Elvira "Ella"/"Ellen" Gibson Hobart (8 May 1821 – 8 March 1901) was the first woman to serve as a military chaplain in the United States military. She served during the American Civil War but was not recognized for her service until 2002. She also wrote and lectured on abolitionism and other issues.

==Biography==

Gibson worked as a teacher in Rindge, New Hampshire and became known for her writings and lecturing on abolition and other issues. She married Rev.
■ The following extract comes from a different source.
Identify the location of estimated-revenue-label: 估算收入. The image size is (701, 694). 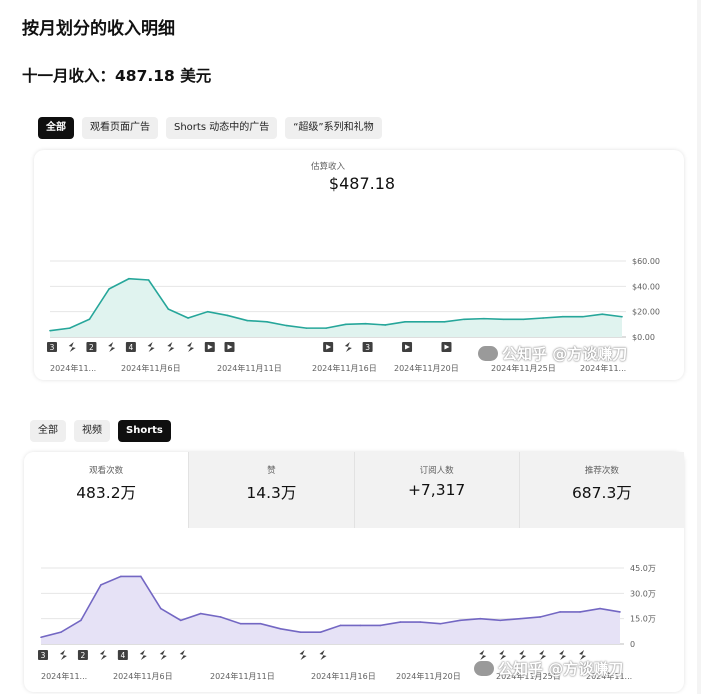
(328, 167).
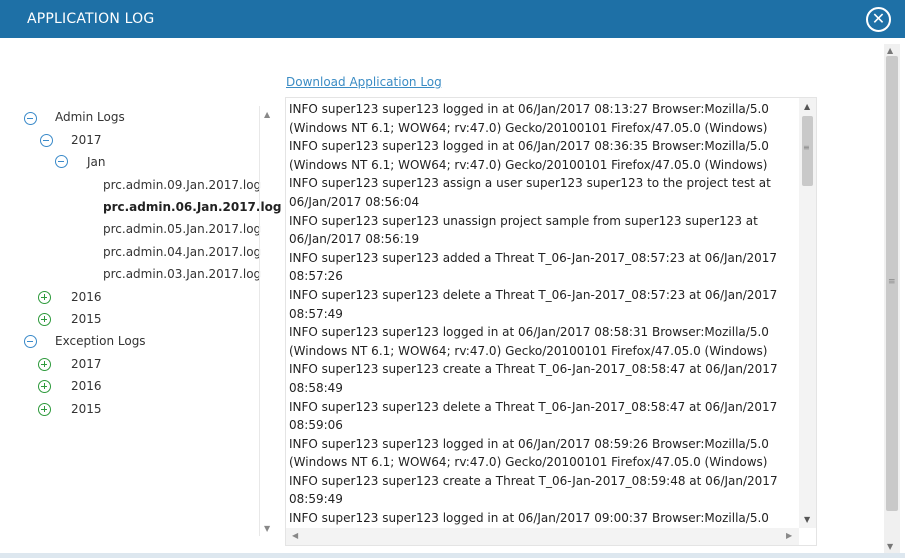 The width and height of the screenshot is (905, 558). Describe the element at coordinates (892, 298) in the screenshot. I see `dialog-vertical-scrollbar: ▲ ≡ ▼` at that location.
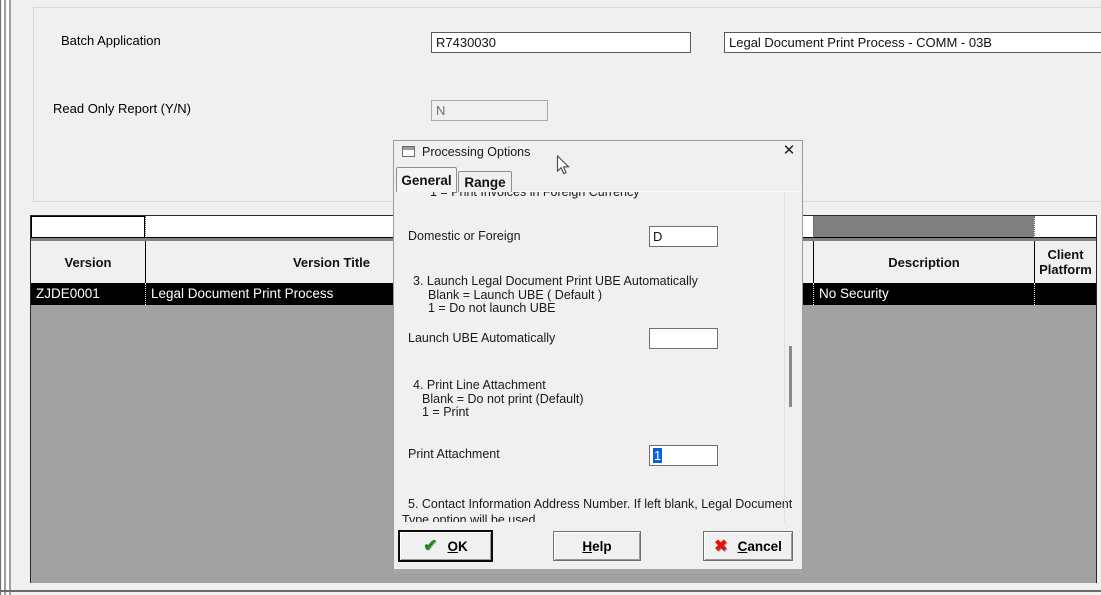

John Hobart in 1861 and became a chaplain for the 8th Wisconsin Volunteer Infantry Regiment in the American Civil War, also known as the "Live Eagle Regiment". In 1864, Gibson became an ordained minister and served the 1st Wisconsin Regiment of Heavy Artillery, but was not recognized by then Secretary of War Edwin Stanton because she was a woman. After the war, Gibson even had trouble getting paid for her work, and did not receive any pay until 1876. To support herself, she continued writing, often on women's issues, for such periodicals as The Truth Seeker, The Boston Investigator, The Ironclad Age, and The Moralist.

After she divorced John Hobart in 1868, she returned to using her maiden name.

She was posthumously given the rank of captain in the Chaplains Corps of the U.S. Army with the passage of Senate Bill 1438 in 2002.